Format the records below as a Markdown table with two columns, No. and Line. Give each line its own numbered row, and skip any blank lines.

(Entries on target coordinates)
::::::::::

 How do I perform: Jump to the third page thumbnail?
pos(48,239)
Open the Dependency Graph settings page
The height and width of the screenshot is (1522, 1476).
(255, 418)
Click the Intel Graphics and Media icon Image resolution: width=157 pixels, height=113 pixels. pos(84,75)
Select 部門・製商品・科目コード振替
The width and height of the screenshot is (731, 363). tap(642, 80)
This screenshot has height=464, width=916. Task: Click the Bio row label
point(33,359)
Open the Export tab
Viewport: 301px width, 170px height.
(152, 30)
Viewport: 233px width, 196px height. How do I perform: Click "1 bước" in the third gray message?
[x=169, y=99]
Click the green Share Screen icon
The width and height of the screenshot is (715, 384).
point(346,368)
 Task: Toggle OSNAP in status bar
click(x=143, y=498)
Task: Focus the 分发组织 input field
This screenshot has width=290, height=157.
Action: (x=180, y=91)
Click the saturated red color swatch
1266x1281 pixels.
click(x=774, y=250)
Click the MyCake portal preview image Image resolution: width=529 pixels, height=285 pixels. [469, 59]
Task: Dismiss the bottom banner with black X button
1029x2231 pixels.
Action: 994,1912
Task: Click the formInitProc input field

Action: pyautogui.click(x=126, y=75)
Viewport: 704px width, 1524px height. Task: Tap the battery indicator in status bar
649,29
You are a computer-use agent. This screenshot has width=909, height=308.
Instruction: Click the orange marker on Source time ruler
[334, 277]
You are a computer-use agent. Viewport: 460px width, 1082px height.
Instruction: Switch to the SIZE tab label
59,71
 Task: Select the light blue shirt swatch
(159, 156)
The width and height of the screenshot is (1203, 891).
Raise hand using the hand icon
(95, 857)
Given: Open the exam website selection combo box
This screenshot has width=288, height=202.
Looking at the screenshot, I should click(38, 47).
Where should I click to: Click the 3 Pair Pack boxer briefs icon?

::::::::::

= SOLVED PROBLEM =
| No. | Line |
|---|---|
| 1 |  How do I perform: Jump to the third page thumbnail? |
| 2 | pos(48,239) |
| 3 | Open the Dependency Graph settings page |
| 4 | The height and width of the screenshot is (1522, 1476). |
| 5 | (255, 418) |
| 6 | Click the Intel Graphics and Media icon Image resolution: width=157 pixels, height=113 pixels. pos(84,75) |
| 7 | Select 部門・製商品・科目コード振替 |
| 8 | The width and height of the screenshot is (731, 363). tap(642, 80) |
| 9 | This screenshot has height=464, width=916. Task: Click the Bio row label |
| 10 | point(33,359) |
| 11 | Open the Export tab |
| 12 | Viewport: 301px width, 170px height. |
| 13 | (152, 30) |
| 14 | Viewport: 233px width, 196px height. How do I perform: Click "1 bước" in the third gray message? |
| 15 | [x=169, y=99] |
| 16 | Click the green Share Screen icon |
| 17 | The width and height of the screenshot is (715, 384). |
| 18 | point(346,368) |
| 19 |  Task: Toggle OSNAP in status bar |
| 20 | click(x=143, y=498) |
| 21 | Task: Focus the 分发组织 input field |
| 22 | This screenshot has width=290, height=157. |
| 23 | Action: (x=180, y=91) |
| 24 | Click the saturated red color swatch |
| 25 | 1266x1281 pixels. |
| 26 | click(x=774, y=250) |
| 27 | Click the MyCake portal preview image Image resolution: width=529 pixels, height=285 pixels. [469, 59] |
| 28 | Task: Dismiss the bottom banner with black X button |
| 29 | 1029x2231 pixels. |
| 30 | Action: 994,1912 |
| 31 | Task: Click the formInitProc input field |
| 32 | Action: pyautogui.click(x=126, y=75) |
| 33 | Viewport: 704px width, 1524px height. Task: Tap the battery indicator in status bar |
| 34 | 649,29 |
| 35 | You are a computer-use agent. This screenshot has width=909, height=308. |
| 36 | Instruction: Click the orange marker on Source time ruler |
| 37 | [334, 277] |
| 38 | You are a computer-use agent. Viewport: 460px width, 1082px height. |
| 39 | Instruction: Switch to the SIZE tab label |
| 40 | 59,71 |
| 41 |  Task: Select the light blue shirt swatch |
| 42 | (159, 156) |
| 43 | The width and height of the screenshot is (1203, 891). |
| 44 | Raise hand using the hand icon |
| 45 | (95, 857) |
| 46 | Given: Open the exam website selection combo box |
| 47 | This screenshot has width=288, height=202. |
| 48 | Looking at the screenshot, I should click(38, 47). |
| 49 | Where should I click to: Click the 3 Pair Pack boxer briefs icon? |